(Collected data)
━━━
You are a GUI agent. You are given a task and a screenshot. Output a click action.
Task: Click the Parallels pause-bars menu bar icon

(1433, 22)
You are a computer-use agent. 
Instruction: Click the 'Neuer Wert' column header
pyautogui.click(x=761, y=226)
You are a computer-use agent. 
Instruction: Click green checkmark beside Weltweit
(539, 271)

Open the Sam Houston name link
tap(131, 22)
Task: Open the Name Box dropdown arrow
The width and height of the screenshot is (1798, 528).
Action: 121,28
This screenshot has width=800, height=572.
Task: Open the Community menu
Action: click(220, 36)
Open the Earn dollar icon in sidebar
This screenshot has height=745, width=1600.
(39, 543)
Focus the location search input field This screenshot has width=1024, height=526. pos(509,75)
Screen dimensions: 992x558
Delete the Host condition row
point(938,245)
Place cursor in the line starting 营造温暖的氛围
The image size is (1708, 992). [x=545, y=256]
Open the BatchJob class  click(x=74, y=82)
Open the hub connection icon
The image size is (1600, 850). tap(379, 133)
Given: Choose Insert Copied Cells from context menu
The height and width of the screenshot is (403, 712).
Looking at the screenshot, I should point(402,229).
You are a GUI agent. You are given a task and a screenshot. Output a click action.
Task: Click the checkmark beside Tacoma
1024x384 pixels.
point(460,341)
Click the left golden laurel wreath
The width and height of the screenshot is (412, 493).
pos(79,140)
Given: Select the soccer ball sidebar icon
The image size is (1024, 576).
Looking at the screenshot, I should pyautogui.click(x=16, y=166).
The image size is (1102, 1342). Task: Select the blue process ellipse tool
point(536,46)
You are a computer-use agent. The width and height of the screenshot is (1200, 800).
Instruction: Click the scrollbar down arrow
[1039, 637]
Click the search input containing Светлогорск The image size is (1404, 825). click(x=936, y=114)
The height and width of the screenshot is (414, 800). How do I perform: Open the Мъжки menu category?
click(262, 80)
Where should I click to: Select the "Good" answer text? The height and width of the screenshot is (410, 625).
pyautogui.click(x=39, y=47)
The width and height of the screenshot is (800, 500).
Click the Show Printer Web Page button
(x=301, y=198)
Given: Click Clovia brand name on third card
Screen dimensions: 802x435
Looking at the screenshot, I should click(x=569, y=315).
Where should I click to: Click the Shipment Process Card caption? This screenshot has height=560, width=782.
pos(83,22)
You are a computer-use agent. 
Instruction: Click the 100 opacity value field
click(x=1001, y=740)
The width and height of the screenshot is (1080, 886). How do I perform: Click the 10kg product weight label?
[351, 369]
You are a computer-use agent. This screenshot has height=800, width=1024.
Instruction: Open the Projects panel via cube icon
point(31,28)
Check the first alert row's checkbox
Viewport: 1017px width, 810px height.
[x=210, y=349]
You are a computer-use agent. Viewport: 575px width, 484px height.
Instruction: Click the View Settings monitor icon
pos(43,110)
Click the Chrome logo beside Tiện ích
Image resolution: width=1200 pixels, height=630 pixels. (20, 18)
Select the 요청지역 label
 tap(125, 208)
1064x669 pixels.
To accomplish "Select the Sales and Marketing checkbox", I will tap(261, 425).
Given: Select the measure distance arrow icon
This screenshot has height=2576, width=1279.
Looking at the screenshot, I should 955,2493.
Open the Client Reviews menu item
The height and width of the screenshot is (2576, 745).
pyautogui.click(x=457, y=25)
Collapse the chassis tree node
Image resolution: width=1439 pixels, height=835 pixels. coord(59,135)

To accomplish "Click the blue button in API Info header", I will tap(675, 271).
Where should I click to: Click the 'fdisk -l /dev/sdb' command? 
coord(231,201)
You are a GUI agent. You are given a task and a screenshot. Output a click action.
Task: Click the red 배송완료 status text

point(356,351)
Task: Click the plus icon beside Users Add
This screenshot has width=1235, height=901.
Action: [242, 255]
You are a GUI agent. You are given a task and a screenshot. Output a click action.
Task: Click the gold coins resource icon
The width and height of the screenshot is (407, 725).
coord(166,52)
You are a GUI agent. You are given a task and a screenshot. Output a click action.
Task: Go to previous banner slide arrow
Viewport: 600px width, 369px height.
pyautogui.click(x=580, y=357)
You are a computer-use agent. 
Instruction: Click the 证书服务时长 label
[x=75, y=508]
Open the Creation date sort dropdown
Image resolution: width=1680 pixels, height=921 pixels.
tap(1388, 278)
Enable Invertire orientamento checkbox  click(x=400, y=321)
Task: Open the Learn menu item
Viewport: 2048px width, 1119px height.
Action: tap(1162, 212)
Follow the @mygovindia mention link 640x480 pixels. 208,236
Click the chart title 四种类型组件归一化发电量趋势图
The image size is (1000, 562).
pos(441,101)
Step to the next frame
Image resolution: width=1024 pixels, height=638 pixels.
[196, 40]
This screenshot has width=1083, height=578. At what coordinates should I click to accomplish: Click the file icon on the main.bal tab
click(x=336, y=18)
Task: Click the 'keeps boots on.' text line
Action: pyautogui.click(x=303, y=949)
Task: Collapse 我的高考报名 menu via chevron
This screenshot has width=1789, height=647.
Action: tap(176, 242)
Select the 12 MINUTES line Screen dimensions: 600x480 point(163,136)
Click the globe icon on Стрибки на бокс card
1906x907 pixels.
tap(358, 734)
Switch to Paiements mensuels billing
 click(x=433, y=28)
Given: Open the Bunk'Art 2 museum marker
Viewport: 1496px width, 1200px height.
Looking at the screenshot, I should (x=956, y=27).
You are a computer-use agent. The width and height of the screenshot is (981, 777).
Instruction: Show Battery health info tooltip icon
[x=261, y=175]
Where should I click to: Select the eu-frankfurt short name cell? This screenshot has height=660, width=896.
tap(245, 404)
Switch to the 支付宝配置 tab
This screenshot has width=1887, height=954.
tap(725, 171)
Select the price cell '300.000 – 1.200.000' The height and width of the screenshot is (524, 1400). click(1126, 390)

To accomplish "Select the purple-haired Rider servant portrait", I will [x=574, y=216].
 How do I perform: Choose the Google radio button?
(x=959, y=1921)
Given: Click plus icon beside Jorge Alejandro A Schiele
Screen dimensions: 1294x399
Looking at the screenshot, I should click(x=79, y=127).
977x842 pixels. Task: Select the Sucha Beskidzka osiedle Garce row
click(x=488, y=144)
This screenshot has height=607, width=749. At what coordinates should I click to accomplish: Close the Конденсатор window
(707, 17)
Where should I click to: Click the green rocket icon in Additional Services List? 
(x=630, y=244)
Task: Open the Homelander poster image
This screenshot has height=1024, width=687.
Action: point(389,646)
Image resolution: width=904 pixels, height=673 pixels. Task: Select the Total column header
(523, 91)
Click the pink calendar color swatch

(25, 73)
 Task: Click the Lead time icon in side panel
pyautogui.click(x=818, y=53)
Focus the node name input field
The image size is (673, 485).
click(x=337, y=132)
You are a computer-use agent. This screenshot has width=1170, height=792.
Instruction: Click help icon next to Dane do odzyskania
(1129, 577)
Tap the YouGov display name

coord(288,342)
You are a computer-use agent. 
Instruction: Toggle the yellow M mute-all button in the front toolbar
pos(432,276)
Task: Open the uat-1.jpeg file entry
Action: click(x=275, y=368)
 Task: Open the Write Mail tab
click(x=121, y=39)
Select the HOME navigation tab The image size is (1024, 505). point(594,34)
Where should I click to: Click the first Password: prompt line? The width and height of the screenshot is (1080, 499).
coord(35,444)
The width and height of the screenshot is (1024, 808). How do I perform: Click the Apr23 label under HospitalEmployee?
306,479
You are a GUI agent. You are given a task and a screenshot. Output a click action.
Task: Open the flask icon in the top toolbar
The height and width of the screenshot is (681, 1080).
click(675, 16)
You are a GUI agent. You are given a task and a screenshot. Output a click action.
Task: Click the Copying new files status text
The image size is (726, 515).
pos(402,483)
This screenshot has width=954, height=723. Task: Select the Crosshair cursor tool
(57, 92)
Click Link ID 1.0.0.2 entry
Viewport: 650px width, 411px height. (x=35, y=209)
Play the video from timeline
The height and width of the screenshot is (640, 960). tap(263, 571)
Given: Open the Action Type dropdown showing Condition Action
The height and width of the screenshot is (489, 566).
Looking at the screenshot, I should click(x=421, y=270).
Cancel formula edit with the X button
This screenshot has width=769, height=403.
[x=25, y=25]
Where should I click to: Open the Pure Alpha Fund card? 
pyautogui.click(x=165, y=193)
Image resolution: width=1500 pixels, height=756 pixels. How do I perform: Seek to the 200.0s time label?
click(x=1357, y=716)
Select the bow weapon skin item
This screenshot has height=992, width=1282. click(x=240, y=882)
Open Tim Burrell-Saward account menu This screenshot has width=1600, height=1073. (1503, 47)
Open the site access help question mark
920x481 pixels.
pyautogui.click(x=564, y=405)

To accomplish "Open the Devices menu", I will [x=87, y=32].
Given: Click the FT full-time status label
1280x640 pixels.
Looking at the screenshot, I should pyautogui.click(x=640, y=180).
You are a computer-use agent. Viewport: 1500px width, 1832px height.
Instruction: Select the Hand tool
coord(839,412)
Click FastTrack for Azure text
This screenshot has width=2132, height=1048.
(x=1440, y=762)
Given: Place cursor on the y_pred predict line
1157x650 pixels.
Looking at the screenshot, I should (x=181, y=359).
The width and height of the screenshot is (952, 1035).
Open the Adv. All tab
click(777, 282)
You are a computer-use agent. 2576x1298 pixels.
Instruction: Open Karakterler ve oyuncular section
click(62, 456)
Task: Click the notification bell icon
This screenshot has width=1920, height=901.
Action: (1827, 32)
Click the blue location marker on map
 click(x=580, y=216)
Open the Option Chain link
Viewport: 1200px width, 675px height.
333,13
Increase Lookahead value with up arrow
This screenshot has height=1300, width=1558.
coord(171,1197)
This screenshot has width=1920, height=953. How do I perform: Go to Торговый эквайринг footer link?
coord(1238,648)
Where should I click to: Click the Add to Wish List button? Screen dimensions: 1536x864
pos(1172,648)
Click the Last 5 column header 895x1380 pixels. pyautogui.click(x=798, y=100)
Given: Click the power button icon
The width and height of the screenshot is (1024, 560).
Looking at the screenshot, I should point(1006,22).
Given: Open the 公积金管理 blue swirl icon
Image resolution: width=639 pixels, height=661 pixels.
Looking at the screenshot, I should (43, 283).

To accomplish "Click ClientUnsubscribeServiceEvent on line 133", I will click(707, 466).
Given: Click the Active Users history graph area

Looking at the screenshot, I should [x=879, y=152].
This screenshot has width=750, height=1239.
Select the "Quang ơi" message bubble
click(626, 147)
━━━
(Directions for this task) Look for the string "will" in the data above and return every line that has it.

(Output of the exercise)
To accomplish "Select the Sales and Marketing checkbox", I will tap(261, 425).
To accomplish "Click the blue button in API Info header", I will tap(675, 271).
To accomplish "Select the purple-haired Rider servant portrait", I will [x=574, y=216].
To accomplish "Open the Devices menu", I will [x=87, y=32].
To accomplish "Click ClientUnsubscribeServiceEvent on line 133", I will click(707, 466).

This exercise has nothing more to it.